Sunday, August 9, 2015

Where did you find bread?

Proper 14
Year B
RCL

There are truths and experiences that could become less true when they are put into words, because words cannot capture the fullness of the experience.   I’m going to risk that this morning.

It was a cold December night as I sat in my little office at home in New Haven, Connecticut.  My wife, Laura, was out, practicing with the chamber orchestra.  I was coming to the end of my first semester in seminary, and that evening I felt like I needed to take inventory of “how I was doing.”  Had I prayed enough?  In just the weekdays of life in the seminary, one could attend at least 12 worship services, not including worship at whatever church you find yourself attached to.  No one expects you to go to every opportunity to pray.  Still, I thought, could I have gone to more?  How was I doing in my classes?  Could that have been better?  Have I been the type of person I could be proud of during that time?  Was I living up to my own expectations? I was finding problems all over the place, which is not a surprise for me.

I am my own worst critic.  I am incredibly hard on myself.  It is one thing to have your own inner critic, like a backseat driver for your life sometimes pointing out inconvenient truths.  It is another thing to say that you are your own judge, jury, and prosecutor, and the defense never showed up. At its worst, with critique run rampant, one feels like an imposter going through life hiding from others.  Others may talk about how well-put-together you may seem, but on the inside you feel a nagging sense of smallness, and hypocrisy, and phoniness. Failures can become all-consuming.  Imperfections are exaggerated.  Does this sound familiar to anyone else?  Perhaps not as severe?

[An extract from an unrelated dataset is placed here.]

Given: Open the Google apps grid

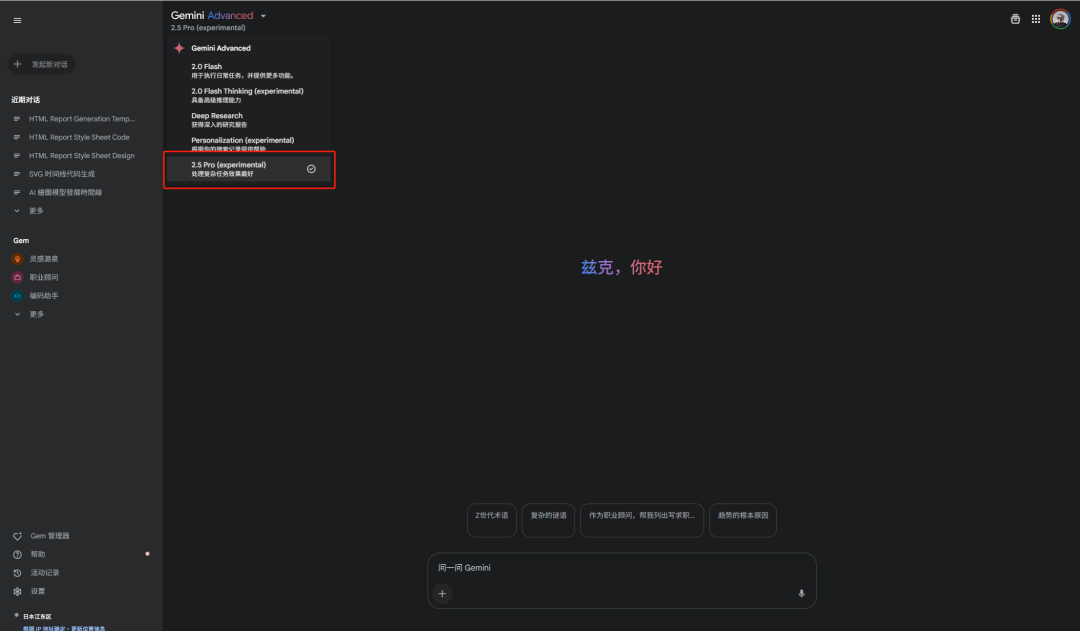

I had set aside time and readied a space to do this introspective work because I remembered the work of Howard Thurman, an African American pastor who inspired much of MLK’s theology.  He was also a mystic, and his devotional material is praiseworthy 70 years after the fact.  In regards to the necessities of introspective work, he once wrote that:

If we were to try silence in prayer, we may discover that the discomfort we feel are the dark parts of our soul rising to consciousness. Our failings, our senses of inadequacy, our regrets come to the fore because we have deliberately chosen to no longer drown them out. It is difficult to sit with these thoughts for long, almost unhealthy to do so. But in a context of prayer, we hold ourselves up for our own introspection and we also hold ourselves up to God. These are aspects of our human condition that we would rather hide from God, from others, and from ourselves. Yet it is better to acknowledge realities, and in the presence of a God and Spirit who is willing to follow us into the depths of our being, the very core of our soul. We will find God forgiving and understanding. Once we get past our discomfort with ourselves and learn to rest in the love and presence of God, the conversation can begin.

It is a place where one attempts to drop all walls, all self-deceptions, all excuses, and lay bare one's self before God.  It would be despairing, if there were not something to break the fall.  All doubts, all false certainties, all attempts at self-justification, all hatreds of oneself; they fall away.  One is left with God.  

And so there I was--sitting in my office, dark except for a single candle illuminating a cross and a hand labyrinth before me.  After a period of time in silence, and cataloguing my faults, something happened, something that became my barometer for knowing how close I am to God in particular instances.  In those moments the direct experience of God—the description of which varies for many people--most resembled a dark buoyancy.  It felt safe and calm. I called it, and continue to call it, "the womb of God."

What became so clear in those moments when I had finished listing all of my faults—what God gave to me with the most intimate knowledge possible is that I am broken, yet beloved.  The distance between God and me became clear—and yet it was also clear that God was and is joined to me, and I am in God. One finds parts of one's very being transfigured.  Changed.  God gives a simultaneous yes and no that both affirms belovedness while calling one to the fullness and likeness to Christ we are called to be.

In those moments, bread from Heaven tasted like love, unconditional love, filling me with a sense of my belovedness even as I was being moved to consider more deeply the full humanity God was calling me to live into. I could intellectually assent to that belovedness before; but after that experience, I knew it. 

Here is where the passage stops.